## Excerpted data
···

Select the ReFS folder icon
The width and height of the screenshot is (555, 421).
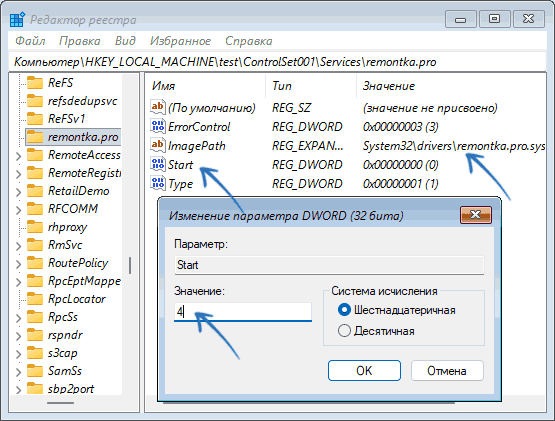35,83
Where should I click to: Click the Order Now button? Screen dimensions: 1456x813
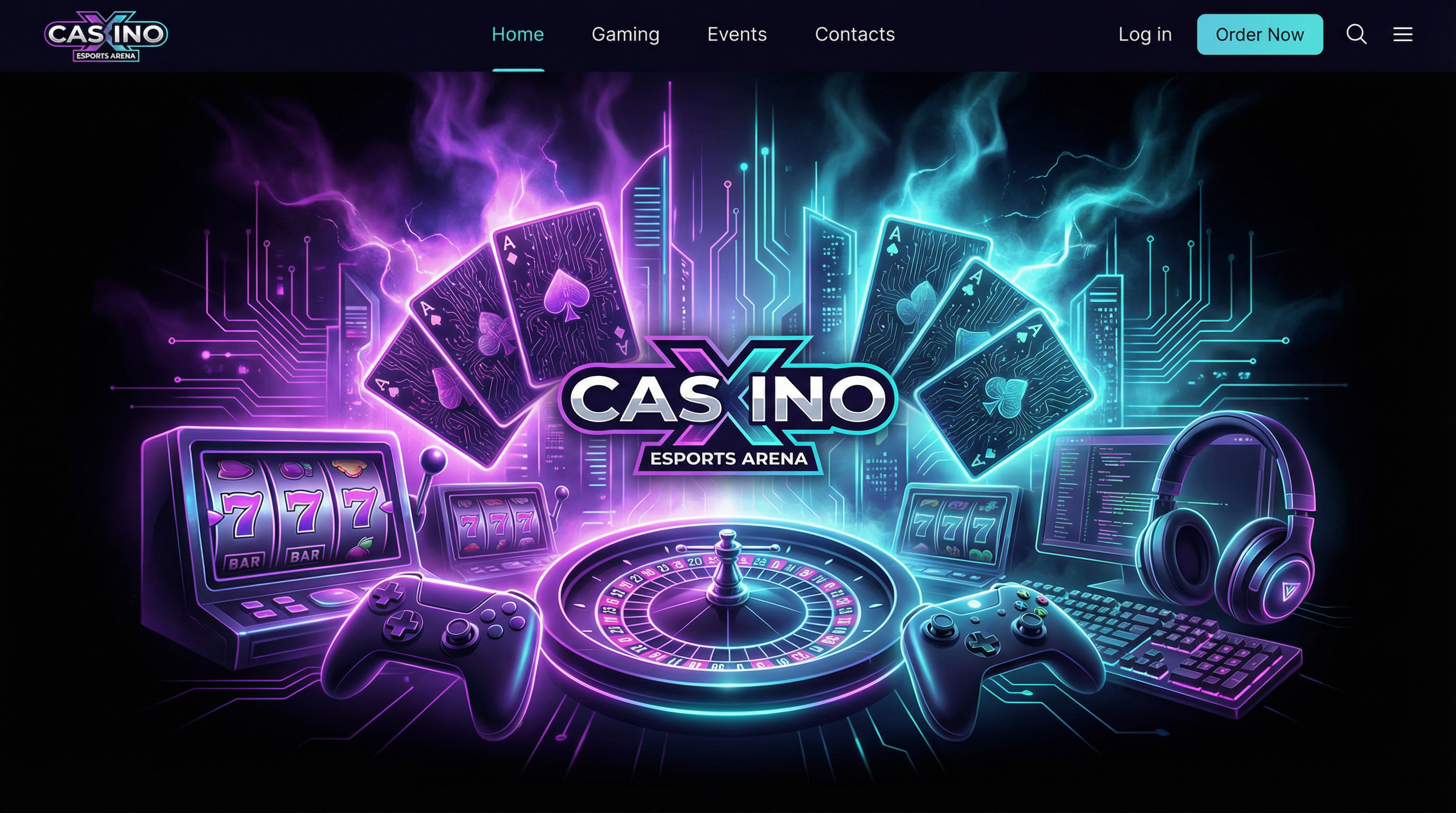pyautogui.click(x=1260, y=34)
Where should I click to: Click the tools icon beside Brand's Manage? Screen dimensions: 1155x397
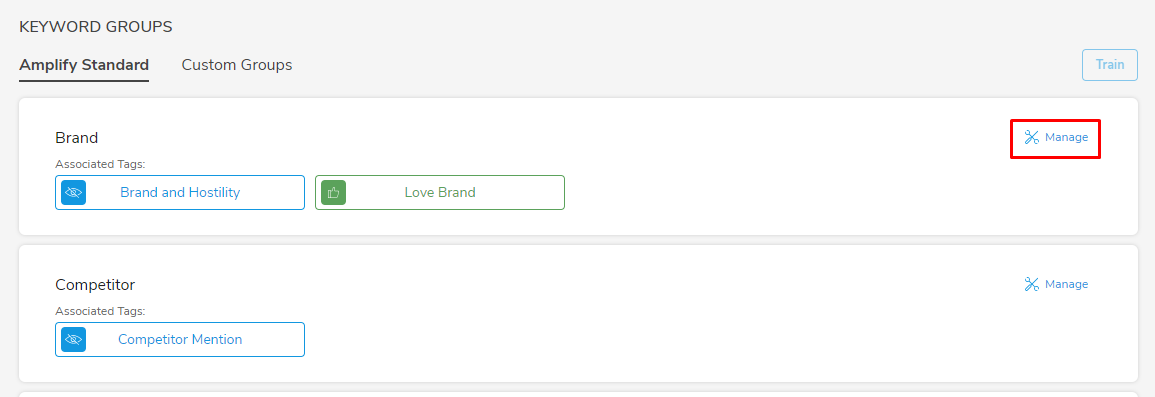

···

## About this task
Each line containing the word "icon" needs to be copied from the data above.

## Your response
Select the ReFS folder icon
Where should I click to: Click the tools icon beside Brand's Manage? Screen dimensions: 1155x397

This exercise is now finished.